### Work instruction
The data should be restated word for word, in full.

### Exercise input
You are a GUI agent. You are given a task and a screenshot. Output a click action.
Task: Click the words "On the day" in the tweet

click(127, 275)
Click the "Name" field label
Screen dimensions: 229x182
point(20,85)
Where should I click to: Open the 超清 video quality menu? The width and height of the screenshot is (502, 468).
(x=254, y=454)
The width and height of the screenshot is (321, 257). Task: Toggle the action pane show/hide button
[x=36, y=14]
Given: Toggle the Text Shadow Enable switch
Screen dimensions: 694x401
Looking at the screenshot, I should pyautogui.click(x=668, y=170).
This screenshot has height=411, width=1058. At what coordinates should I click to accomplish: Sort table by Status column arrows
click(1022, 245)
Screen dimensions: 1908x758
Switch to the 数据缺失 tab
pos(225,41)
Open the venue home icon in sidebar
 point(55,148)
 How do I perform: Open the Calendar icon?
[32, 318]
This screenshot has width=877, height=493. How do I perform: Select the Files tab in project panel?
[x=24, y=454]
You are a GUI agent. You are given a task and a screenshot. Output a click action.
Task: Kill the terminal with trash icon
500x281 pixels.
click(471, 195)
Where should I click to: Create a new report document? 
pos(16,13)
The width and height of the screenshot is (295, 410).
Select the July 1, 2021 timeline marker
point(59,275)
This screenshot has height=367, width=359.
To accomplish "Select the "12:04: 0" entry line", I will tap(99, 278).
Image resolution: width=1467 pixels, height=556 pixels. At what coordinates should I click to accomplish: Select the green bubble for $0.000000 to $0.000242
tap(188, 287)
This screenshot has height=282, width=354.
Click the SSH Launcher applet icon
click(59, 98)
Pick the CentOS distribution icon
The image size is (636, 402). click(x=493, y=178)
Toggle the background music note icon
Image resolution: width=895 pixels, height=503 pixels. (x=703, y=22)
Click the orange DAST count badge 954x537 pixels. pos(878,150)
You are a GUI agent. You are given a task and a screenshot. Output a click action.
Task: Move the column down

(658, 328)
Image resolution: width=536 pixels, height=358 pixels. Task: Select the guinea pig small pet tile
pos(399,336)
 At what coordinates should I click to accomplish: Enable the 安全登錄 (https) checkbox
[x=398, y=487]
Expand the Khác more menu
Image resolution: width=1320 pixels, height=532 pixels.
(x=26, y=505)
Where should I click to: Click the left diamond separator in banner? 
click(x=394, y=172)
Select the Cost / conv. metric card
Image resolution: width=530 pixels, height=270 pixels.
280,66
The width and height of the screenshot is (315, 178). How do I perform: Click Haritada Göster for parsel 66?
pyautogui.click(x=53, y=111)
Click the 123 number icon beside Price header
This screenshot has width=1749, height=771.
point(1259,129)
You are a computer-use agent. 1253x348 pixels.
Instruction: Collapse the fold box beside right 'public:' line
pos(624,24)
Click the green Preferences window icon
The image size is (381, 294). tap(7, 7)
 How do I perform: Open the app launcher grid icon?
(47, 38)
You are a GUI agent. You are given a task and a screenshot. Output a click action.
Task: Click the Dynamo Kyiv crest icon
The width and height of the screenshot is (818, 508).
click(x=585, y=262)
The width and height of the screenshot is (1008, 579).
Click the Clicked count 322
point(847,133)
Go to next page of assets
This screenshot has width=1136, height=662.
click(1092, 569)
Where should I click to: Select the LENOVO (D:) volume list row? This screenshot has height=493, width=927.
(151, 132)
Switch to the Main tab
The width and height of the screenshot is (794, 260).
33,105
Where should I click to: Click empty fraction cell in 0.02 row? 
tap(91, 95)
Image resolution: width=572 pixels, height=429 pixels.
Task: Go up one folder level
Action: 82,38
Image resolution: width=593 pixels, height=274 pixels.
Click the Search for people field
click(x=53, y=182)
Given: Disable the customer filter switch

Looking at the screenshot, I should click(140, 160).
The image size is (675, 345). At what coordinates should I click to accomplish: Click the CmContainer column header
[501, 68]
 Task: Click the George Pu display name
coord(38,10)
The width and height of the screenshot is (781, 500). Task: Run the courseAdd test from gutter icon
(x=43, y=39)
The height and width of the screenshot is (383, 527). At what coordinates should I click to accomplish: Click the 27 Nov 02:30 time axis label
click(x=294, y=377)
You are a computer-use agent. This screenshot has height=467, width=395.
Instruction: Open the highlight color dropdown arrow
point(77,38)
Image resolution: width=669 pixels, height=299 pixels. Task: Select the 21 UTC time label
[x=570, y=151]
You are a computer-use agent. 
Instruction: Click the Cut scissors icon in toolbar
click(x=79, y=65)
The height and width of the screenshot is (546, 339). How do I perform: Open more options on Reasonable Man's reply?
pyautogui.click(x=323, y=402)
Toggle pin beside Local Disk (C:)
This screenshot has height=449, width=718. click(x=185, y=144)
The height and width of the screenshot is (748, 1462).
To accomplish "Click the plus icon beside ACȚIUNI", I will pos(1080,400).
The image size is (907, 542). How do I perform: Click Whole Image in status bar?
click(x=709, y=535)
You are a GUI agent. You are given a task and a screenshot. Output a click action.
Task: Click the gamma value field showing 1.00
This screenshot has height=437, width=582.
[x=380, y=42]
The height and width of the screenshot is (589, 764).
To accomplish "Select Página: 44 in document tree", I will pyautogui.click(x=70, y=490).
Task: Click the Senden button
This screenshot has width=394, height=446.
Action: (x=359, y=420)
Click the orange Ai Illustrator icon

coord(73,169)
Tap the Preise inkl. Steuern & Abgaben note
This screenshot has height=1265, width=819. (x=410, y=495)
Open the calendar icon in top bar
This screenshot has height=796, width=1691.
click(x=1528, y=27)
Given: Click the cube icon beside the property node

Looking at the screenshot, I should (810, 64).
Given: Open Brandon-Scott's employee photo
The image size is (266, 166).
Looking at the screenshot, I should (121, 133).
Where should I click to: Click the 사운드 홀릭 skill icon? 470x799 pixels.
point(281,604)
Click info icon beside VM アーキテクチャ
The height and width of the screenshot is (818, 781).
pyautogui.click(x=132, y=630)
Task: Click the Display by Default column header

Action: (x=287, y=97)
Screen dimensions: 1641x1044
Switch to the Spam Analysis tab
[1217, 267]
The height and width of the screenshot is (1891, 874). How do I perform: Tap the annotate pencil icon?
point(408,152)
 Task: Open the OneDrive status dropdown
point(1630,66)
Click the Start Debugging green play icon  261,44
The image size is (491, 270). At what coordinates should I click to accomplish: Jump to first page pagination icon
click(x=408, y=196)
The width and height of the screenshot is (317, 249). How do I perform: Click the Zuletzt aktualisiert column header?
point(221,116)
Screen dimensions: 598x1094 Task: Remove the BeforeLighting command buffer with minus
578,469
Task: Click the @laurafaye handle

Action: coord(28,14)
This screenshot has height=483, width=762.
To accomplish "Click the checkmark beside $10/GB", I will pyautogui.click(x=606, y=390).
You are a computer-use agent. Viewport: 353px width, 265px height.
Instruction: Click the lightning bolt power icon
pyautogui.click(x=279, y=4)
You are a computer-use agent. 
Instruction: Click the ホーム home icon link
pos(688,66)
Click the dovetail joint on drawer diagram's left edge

### Answer section
You are a GUI agent. You are given a task and a screenshot. Output a click action.
Task: Click the words "On the day" in the tweet

click(127, 275)
Click the "Name" field label
Screen dimensions: 229x182
point(20,85)
Where should I click to: Open the 超清 video quality menu? The width and height of the screenshot is (502, 468).
(x=254, y=454)
The width and height of the screenshot is (321, 257). Task: Toggle the action pane show/hide button
[x=36, y=14]
Given: Toggle the Text Shadow Enable switch
Screen dimensions: 694x401
Looking at the screenshot, I should pyautogui.click(x=668, y=170).
This screenshot has height=411, width=1058. At what coordinates should I click to accomplish: Sort table by Status column arrows
click(1022, 245)
Screen dimensions: 1908x758
Switch to the 数据缺失 tab
pos(225,41)
Open the venue home icon in sidebar
 point(55,148)
 How do I perform: Open the Calendar icon?
[32, 318]
This screenshot has width=877, height=493. How do I perform: Select the Files tab in project panel?
[x=24, y=454]
You are a GUI agent. You are given a task and a screenshot. Output a click action.
Task: Kill the terminal with trash icon
500x281 pixels.
click(471, 195)
Where should I click to: Create a new report document? 
pos(16,13)
The width and height of the screenshot is (295, 410).
Select the July 1, 2021 timeline marker
point(59,275)
This screenshot has height=367, width=359.
To accomplish "Select the "12:04: 0" entry line", I will tap(99, 278).
Image resolution: width=1467 pixels, height=556 pixels. At what coordinates should I click to accomplish: Select the green bubble for $0.000000 to $0.000242
tap(188, 287)
This screenshot has height=282, width=354.
Click the SSH Launcher applet icon
click(59, 98)
Pick the CentOS distribution icon
The image size is (636, 402). click(x=493, y=178)
Toggle the background music note icon
Image resolution: width=895 pixels, height=503 pixels. (x=703, y=22)
Click the orange DAST count badge 954x537 pixels. pos(878,150)
You are a GUI agent. You are given a task and a screenshot. Output a click action.
Task: Move the column down

(658, 328)
Image resolution: width=536 pixels, height=358 pixels. Task: Select the guinea pig small pet tile
pos(399,336)
 At what coordinates should I click to accomplish: Enable the 安全登錄 (https) checkbox
[x=398, y=487]
Expand the Khác more menu
Image resolution: width=1320 pixels, height=532 pixels.
(x=26, y=505)
Where should I click to: Click the left diamond separator in banner? 
click(x=394, y=172)
Select the Cost / conv. metric card
Image resolution: width=530 pixels, height=270 pixels.
280,66
The width and height of the screenshot is (315, 178). How do I perform: Click Haritada Göster for parsel 66?
pyautogui.click(x=53, y=111)
Click the 123 number icon beside Price header
This screenshot has width=1749, height=771.
point(1259,129)
You are a computer-use agent. 1253x348 pixels.
Instruction: Collapse the fold box beside right 'public:' line
pos(624,24)
Click the green Preferences window icon
The image size is (381, 294). tap(7, 7)
 How do I perform: Open the app launcher grid icon?
(47, 38)
You are a GUI agent. You are given a task and a screenshot. Output a click action.
Task: Click the Dynamo Kyiv crest icon
The width and height of the screenshot is (818, 508).
click(x=585, y=262)
The width and height of the screenshot is (1008, 579).
Click the Clicked count 322
point(847,133)
Go to next page of assets
This screenshot has width=1136, height=662.
click(1092, 569)
Where should I click to: Select the LENOVO (D:) volume list row? This screenshot has height=493, width=927.
(151, 132)
Switch to the Main tab
The width and height of the screenshot is (794, 260).
33,105
Where should I click to: Click empty fraction cell in 0.02 row? 
tap(91, 95)
Image resolution: width=572 pixels, height=429 pixels.
Task: Go up one folder level
Action: 82,38
Image resolution: width=593 pixels, height=274 pixels.
Click the Search for people field
click(x=53, y=182)
Given: Disable the customer filter switch

Looking at the screenshot, I should click(140, 160).
The image size is (675, 345). At what coordinates should I click to accomplish: Click the CmContainer column header
[501, 68]
 Task: Click the George Pu display name
coord(38,10)
The width and height of the screenshot is (781, 500). Task: Run the courseAdd test from gutter icon
(x=43, y=39)
The height and width of the screenshot is (383, 527). At what coordinates should I click to accomplish: Click the 27 Nov 02:30 time axis label
click(x=294, y=377)
You are a computer-use agent. This screenshot has height=467, width=395.
Instruction: Open the highlight color dropdown arrow
point(77,38)
Image resolution: width=669 pixels, height=299 pixels. Task: Select the 21 UTC time label
[x=570, y=151]
You are a computer-use agent. 
Instruction: Click the Cut scissors icon in toolbar
click(x=79, y=65)
The height and width of the screenshot is (546, 339). How do I perform: Open more options on Reasonable Man's reply?
pyautogui.click(x=323, y=402)
Toggle pin beside Local Disk (C:)
This screenshot has height=449, width=718. click(x=185, y=144)
The height and width of the screenshot is (748, 1462).
To accomplish "Click the plus icon beside ACȚIUNI", I will pos(1080,400).
The image size is (907, 542). How do I perform: Click Whole Image in status bar?
click(x=709, y=535)
You are a GUI agent. You are given a task and a screenshot. Output a click action.
Task: Click the gamma value field showing 1.00
This screenshot has height=437, width=582.
[x=380, y=42]
The height and width of the screenshot is (589, 764).
To accomplish "Select Página: 44 in document tree", I will pyautogui.click(x=70, y=490).
Task: Click the Senden button
This screenshot has width=394, height=446.
Action: (x=359, y=420)
Click the orange Ai Illustrator icon

coord(73,169)
Tap the Preise inkl. Steuern & Abgaben note
This screenshot has height=1265, width=819. (x=410, y=495)
Open the calendar icon in top bar
This screenshot has height=796, width=1691.
click(x=1528, y=27)
Given: Click the cube icon beside the property node

Looking at the screenshot, I should (810, 64).
Given: Open Brandon-Scott's employee photo
The image size is (266, 166).
Looking at the screenshot, I should (121, 133).
Where should I click to: Click the 사운드 홀릭 skill icon? 470x799 pixels.
point(281,604)
Click info icon beside VM アーキテクチャ
The height and width of the screenshot is (818, 781).
pyautogui.click(x=132, y=630)
Task: Click the Display by Default column header

Action: (x=287, y=97)
Screen dimensions: 1641x1044
Switch to the Spam Analysis tab
[1217, 267]
The height and width of the screenshot is (1891, 874). How do I perform: Tap the annotate pencil icon?
point(408,152)
 Task: Open the OneDrive status dropdown
point(1630,66)
Click the Start Debugging green play icon  261,44
The image size is (491, 270). At what coordinates should I click to accomplish: Jump to first page pagination icon
click(x=408, y=196)
The width and height of the screenshot is (317, 249). How do I perform: Click the Zuletzt aktualisiert column header?
point(221,116)
Screen dimensions: 598x1094 Task: Remove the BeforeLighting command buffer with minus
578,469
Task: Click the @laurafaye handle

Action: coord(28,14)
This screenshot has height=483, width=762.
To accomplish "Click the checkmark beside $10/GB", I will pyautogui.click(x=606, y=390).
You are a computer-use agent. Viewport: 353px width, 265px height.
Instruction: Click the lightning bolt power icon
pyautogui.click(x=279, y=4)
You are a computer-use agent. 
Instruction: Click the ホーム home icon link
pos(688,66)
Click the dovetail joint on drawer diagram's left edge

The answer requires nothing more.